CPCs masquerade as women’s health clinics in order to get face-to-face with pregnant women. These centers typically offer free pregnancy tests and ultrasounds, their staff members often wear white coats, and their waiting rooms tend to look like any other doctor’s office. However, they don’t actually offer birth control or abortion services. They are largely in the business of providing biased counseling designed to convince women to continue their pregnancies. In order to do that, their staff often imparts blatantly false medical misinformation — downplaying the effectiveness of birth control, exaggerating the medical risk of abortion, and emphasizing shame-based messages about the dangers of having sex outside of marriage.
Despite the fact that the Golden State has taken unprecedented steps to expand access to abortion services, opponents of the medical procedure have continued to make inroads with the help of CPCs. Particularly when a scared woman facing an unintended pregnancy is desperate to find the nearest clinic, it can be difficult for them to distinguish a CPC from a real reproductive health facility.
Critics of the centers say that’s exactly the point. There are an estimated 167 CPCs throughout California, and, according to a recent report from the state’s NARAL affiliate, they often set up shop in low-income and minority communities where many of the women only speak Spanish.

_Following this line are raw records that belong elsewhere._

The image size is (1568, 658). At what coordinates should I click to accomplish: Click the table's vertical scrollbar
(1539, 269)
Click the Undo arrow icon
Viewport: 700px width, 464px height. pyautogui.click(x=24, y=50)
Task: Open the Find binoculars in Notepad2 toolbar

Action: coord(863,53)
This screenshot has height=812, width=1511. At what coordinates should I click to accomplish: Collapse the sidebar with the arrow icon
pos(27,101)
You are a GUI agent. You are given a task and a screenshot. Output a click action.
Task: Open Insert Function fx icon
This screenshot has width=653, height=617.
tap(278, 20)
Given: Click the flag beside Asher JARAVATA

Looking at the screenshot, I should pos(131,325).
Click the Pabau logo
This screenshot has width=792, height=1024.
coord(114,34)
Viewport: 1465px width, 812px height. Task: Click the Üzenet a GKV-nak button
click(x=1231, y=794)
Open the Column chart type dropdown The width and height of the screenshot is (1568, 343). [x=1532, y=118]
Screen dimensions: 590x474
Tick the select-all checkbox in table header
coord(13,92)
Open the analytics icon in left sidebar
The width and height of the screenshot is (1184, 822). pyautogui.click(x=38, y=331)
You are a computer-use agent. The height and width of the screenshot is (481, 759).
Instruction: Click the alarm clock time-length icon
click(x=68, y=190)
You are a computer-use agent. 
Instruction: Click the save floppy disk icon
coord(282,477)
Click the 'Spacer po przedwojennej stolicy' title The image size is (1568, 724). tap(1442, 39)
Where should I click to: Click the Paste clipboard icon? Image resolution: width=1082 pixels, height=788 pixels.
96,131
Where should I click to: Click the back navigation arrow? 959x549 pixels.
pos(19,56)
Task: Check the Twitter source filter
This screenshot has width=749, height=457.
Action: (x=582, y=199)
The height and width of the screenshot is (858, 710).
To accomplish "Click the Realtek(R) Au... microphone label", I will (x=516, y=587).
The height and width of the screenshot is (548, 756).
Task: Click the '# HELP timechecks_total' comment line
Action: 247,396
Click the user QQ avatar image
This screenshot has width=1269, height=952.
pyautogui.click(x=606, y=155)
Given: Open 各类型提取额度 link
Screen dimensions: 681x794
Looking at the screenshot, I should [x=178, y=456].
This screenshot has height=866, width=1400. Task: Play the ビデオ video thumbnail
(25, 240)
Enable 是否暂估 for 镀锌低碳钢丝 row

“We think it creates an interesting dynamic here. People are lucky enough to live in a state that has good protections and good coverage for abortion and prenatal care, but aren’t necessarily going to get to the right place,” Rebecca Griffin, the assistant director of California Programs at NARAL, told ThinkProgress in a recent interview.
That’s where the Reproductive FACT Act comes in. Not long after NARAL’s report was released, Assemblymembers David Chiu (D) and Autumn Burke (D) introduced the measure, citing the “growing and alarming movement working to mislead women in order to achieve their political ideology.”
Chiu and Burke’s bill represents the first time that California lawmakers have attempted to crack down on CPCs on a statewide level, but it’s hardly the first legislative effort in this area. Three years ago, San Francisco became the first city in the country to pass a local ordinance requiring CPCs to make it clear they don’t offer abortion services or referrals. That policy was challenged for allegedly violating CPC owners’ freedom of speech, but a federal judge rejected that argument and upheld the ordinance earlier this spring.
There are already some signs that the anti-abortion community is mobilizing in opposition to the proposed Reproductive FACT Act, calling it a “bully bill” that’s “demeaning to women.”
Supporters of the measure have brushed aside those critiques. “I find it extremely difficult to understand how people who claim to care about women find it so threatening to inform them about accessing affordable health care,” Amy Everitt, the state director of NARAL Pro-Choice California, said at this week’s press conference. “We can all agree that women deserve to have all the information in front of them when they make some of the most important decisions they will ever face.”